Source records
====

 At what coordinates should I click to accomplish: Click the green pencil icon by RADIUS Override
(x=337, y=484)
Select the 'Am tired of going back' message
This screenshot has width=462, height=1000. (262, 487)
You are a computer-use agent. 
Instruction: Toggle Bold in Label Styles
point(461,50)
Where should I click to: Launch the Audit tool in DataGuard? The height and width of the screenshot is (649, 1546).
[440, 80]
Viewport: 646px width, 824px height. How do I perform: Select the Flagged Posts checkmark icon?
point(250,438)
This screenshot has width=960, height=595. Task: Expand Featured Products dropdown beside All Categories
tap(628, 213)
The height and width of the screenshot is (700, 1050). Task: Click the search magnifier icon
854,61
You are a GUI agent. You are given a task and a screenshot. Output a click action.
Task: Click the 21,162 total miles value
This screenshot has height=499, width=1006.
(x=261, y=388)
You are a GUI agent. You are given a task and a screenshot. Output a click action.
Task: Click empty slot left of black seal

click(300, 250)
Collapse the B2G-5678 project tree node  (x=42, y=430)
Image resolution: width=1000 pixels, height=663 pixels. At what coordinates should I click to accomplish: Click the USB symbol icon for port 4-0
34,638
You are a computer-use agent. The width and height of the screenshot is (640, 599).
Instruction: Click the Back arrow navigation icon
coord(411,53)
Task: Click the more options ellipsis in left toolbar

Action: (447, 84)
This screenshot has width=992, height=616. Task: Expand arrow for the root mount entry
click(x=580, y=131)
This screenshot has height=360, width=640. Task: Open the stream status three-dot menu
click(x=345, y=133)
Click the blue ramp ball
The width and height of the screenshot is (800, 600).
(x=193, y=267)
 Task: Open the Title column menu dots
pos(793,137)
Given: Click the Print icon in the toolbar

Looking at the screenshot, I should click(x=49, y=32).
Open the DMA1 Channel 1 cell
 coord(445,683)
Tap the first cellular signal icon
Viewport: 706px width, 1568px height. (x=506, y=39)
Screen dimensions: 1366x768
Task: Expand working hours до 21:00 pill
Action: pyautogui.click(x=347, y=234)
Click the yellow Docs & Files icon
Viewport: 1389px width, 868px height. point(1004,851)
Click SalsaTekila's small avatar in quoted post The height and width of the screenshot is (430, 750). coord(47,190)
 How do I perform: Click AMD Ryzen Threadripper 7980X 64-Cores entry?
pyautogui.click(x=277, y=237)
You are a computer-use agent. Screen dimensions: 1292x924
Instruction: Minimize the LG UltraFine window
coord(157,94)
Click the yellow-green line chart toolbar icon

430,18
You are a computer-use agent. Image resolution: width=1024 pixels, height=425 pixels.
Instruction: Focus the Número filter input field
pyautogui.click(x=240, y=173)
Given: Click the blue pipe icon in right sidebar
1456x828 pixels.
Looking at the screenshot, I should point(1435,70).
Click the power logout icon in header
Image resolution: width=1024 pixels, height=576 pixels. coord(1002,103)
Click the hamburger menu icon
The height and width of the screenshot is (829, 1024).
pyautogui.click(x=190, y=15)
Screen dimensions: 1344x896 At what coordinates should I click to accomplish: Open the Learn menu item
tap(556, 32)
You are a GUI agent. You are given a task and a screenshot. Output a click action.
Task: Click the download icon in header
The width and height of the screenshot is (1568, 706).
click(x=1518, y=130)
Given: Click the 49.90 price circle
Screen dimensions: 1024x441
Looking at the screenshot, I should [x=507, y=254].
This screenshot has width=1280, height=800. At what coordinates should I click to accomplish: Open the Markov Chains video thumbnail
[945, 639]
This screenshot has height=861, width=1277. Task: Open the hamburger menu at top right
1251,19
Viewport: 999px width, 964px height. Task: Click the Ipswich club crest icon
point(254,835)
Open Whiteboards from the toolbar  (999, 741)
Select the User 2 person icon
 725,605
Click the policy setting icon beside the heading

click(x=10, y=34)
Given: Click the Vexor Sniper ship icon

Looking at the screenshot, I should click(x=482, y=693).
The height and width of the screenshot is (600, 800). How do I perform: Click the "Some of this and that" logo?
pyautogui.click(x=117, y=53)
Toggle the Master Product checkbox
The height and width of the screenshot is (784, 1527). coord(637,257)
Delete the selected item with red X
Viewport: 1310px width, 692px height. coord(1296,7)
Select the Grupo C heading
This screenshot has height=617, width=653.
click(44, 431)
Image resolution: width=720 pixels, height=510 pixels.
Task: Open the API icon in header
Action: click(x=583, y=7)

====

Task statement
Without changing a single character, write out all of the entries.

The answer
 At what coordinates should I click to accomplish: Click the green pencil icon by RADIUS Override
(x=337, y=484)
Select the 'Am tired of going back' message
This screenshot has width=462, height=1000. (262, 487)
You are a computer-use agent. 
Instruction: Toggle Bold in Label Styles
point(461,50)
Where should I click to: Launch the Audit tool in DataGuard? The height and width of the screenshot is (649, 1546).
[440, 80]
Viewport: 646px width, 824px height. How do I perform: Select the Flagged Posts checkmark icon?
point(250,438)
This screenshot has width=960, height=595. Task: Expand Featured Products dropdown beside All Categories
tap(628, 213)
The height and width of the screenshot is (700, 1050). Task: Click the search magnifier icon
854,61
You are a GUI agent. You are given a task and a screenshot. Output a click action.
Task: Click the 21,162 total miles value
This screenshot has height=499, width=1006.
(x=261, y=388)
You are a GUI agent. You are given a task and a screenshot. Output a click action.
Task: Click empty slot left of black seal

click(300, 250)
Collapse the B2G-5678 project tree node  (x=42, y=430)
Image resolution: width=1000 pixels, height=663 pixels. At what coordinates should I click to accomplish: Click the USB symbol icon for port 4-0
34,638
You are a computer-use agent. The width and height of the screenshot is (640, 599).
Instruction: Click the Back arrow navigation icon
coord(411,53)
Task: Click the more options ellipsis in left toolbar

Action: (447, 84)
This screenshot has width=992, height=616. Task: Expand arrow for the root mount entry
click(x=580, y=131)
This screenshot has height=360, width=640. Task: Open the stream status three-dot menu
click(x=345, y=133)
Click the blue ramp ball
The width and height of the screenshot is (800, 600).
(x=193, y=267)
 Task: Open the Title column menu dots
pos(793,137)
Given: Click the Print icon in the toolbar

Looking at the screenshot, I should click(x=49, y=32).
Open the DMA1 Channel 1 cell
 coord(445,683)
Tap the first cellular signal icon
Viewport: 706px width, 1568px height. (x=506, y=39)
Screen dimensions: 1366x768
Task: Expand working hours до 21:00 pill
Action: pyautogui.click(x=347, y=234)
Click the yellow Docs & Files icon
Viewport: 1389px width, 868px height. point(1004,851)
Click SalsaTekila's small avatar in quoted post The height and width of the screenshot is (430, 750). coord(47,190)
 How do I perform: Click AMD Ryzen Threadripper 7980X 64-Cores entry?
pyautogui.click(x=277, y=237)
You are a computer-use agent. Screen dimensions: 1292x924
Instruction: Minimize the LG UltraFine window
coord(157,94)
Click the yellow-green line chart toolbar icon

430,18
You are a computer-use agent. Image resolution: width=1024 pixels, height=425 pixels.
Instruction: Focus the Número filter input field
pyautogui.click(x=240, y=173)
Given: Click the blue pipe icon in right sidebar
1456x828 pixels.
Looking at the screenshot, I should point(1435,70).
Click the power logout icon in header
Image resolution: width=1024 pixels, height=576 pixels. coord(1002,103)
Click the hamburger menu icon
The height and width of the screenshot is (829, 1024).
pyautogui.click(x=190, y=15)
Screen dimensions: 1344x896 At what coordinates should I click to accomplish: Open the Learn menu item
tap(556, 32)
You are a GUI agent. You are given a task and a screenshot. Output a click action.
Task: Click the download icon in header
The width and height of the screenshot is (1568, 706).
click(x=1518, y=130)
Given: Click the 49.90 price circle
Screen dimensions: 1024x441
Looking at the screenshot, I should [x=507, y=254].
This screenshot has width=1280, height=800. At what coordinates should I click to accomplish: Open the Markov Chains video thumbnail
[945, 639]
This screenshot has height=861, width=1277. Task: Open the hamburger menu at top right
1251,19
Viewport: 999px width, 964px height. Task: Click the Ipswich club crest icon
point(254,835)
Open Whiteboards from the toolbar  (999, 741)
Select the User 2 person icon
 725,605
Click the policy setting icon beside the heading

click(x=10, y=34)
Given: Click the Vexor Sniper ship icon

Looking at the screenshot, I should click(x=482, y=693).
The height and width of the screenshot is (600, 800). How do I perform: Click the "Some of this and that" logo?
pyautogui.click(x=117, y=53)
Toggle the Master Product checkbox
The height and width of the screenshot is (784, 1527). coord(637,257)
Delete the selected item with red X
Viewport: 1310px width, 692px height. coord(1296,7)
Select the Grupo C heading
This screenshot has height=617, width=653.
click(44, 431)
Image resolution: width=720 pixels, height=510 pixels.
Task: Open the API icon in header
Action: click(x=583, y=7)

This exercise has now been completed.